Deswegen ist es nötig, die Straße zeitweise zu sperren, während die Arbeiter mit Fällen beschäftigt sind. Eine Ampel soll verhindern, dass irgendjemand zu Schaden kommt. Zwischen drei und fünf Minuten wird die Rotphase dauern. „Es können auch vereinzelt zehn Minuten sein“, sagt Revierleiter Matthias Breithaupt. Sobald die Arbeiter den Baum gefällt haben, wird per Funk Bescheid gesagt und der Verkehr kann wieder fließen.
Zwar werden die Bäume immer in Richtung des Waldes gefällt – die Straßensperrung ist trotzdem nötig. „Theoretisch fällt kein Baum auf die Straße, aber in der Praxis kann das auch anders kommen“, erklärt Breithaupt. So kann beispielsweise ein Windstoß die Fallrichtung eines Baumes ändern. Schlichtweg geht es um die Sicherheit der Verkehrsteilnehmer: So könnte es auch beispielsweise sein, dass ein Autofahrer durch die Fallarbeiten erschrickt und das Steuer seines Fahrzeuges verreißt. „Wir wollen niemanden ärgern“, sagt Bernhard Hake, stellvertretender Forstamtsleiter. Es werde versucht, die Belastung für die Verkehrsteilnehmer so gering wie möglich zu halten.
Unverständnis zeigen Hake, Breithaupt und auch die zuständigen Waldarbeiter über die Ungeduld der Verkehrsteilnehmer. „Es gibt echt Leute, die das Signal ignorieren und sich so in absolute Lebensgefahr begeben“, kritisiert der stellvertretende Forstamtsleiter. Das sei nicht nur bei Autofahrern der Fall: Auch Radfahrer würden das rote Licht der Ampel ignorieren. „Die Leute, die an der Säge arbeiten, müssen sich absolut darauf verlassen können, dass niemand auf der Straße unterwegs ist“, so Hake. Aus diesem Grund sind die Waldarbeiter auch angehalten, jedes Kennzeichen zu notieren und den Vorfall anzuzeigen. Auf den Verkehrssünder warten harte Strafen. „Es handelt sich um ein offizielles Verkehrszeichen.“ 200 Euro Bußgeld, vier Punkte in Flensburg und ein Monat Fahrverbot erhält man mindestens.

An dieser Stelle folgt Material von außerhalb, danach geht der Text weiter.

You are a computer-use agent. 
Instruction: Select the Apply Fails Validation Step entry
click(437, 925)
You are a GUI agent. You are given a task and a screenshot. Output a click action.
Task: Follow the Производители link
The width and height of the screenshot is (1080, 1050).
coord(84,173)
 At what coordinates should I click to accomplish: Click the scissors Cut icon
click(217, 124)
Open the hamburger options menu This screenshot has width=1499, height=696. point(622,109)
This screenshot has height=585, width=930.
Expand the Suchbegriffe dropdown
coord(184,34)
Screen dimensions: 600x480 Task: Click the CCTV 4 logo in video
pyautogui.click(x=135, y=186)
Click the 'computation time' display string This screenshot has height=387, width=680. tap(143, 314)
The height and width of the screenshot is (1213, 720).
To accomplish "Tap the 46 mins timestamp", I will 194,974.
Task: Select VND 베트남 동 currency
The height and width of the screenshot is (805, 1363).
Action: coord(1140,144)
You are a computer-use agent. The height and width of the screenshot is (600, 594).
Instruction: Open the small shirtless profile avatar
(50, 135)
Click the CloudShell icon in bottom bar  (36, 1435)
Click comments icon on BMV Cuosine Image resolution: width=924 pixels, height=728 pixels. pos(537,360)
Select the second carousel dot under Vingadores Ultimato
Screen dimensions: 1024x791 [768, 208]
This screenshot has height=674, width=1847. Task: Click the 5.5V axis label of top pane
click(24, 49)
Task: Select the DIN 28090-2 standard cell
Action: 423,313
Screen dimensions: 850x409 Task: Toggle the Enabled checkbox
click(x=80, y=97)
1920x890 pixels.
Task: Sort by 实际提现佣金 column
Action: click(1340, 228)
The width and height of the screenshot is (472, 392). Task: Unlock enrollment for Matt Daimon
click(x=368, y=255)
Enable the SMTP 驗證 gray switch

Die Fällarbeiten seien jedoch nötig: Danach ist es auf der Straße gerade bei Sturm wieder sicherer, denn der geplante Einschlag, der rund 1000 Festmeter betragen soll, wurde unter dem Aspekt der Verkehrssicherheit ausgewählt. Bei diesen Bäumen besteht die Gefahr, dass sie beim nächsten Sturm auf die Straße stürzen. „Wir handeln nicht nur bei akuter Gefahr, sondern auch präventiv“, sagt Hake. Gerade bei der L 177 seien bei den Weihnachtsstürmen Bäume umgestürzt.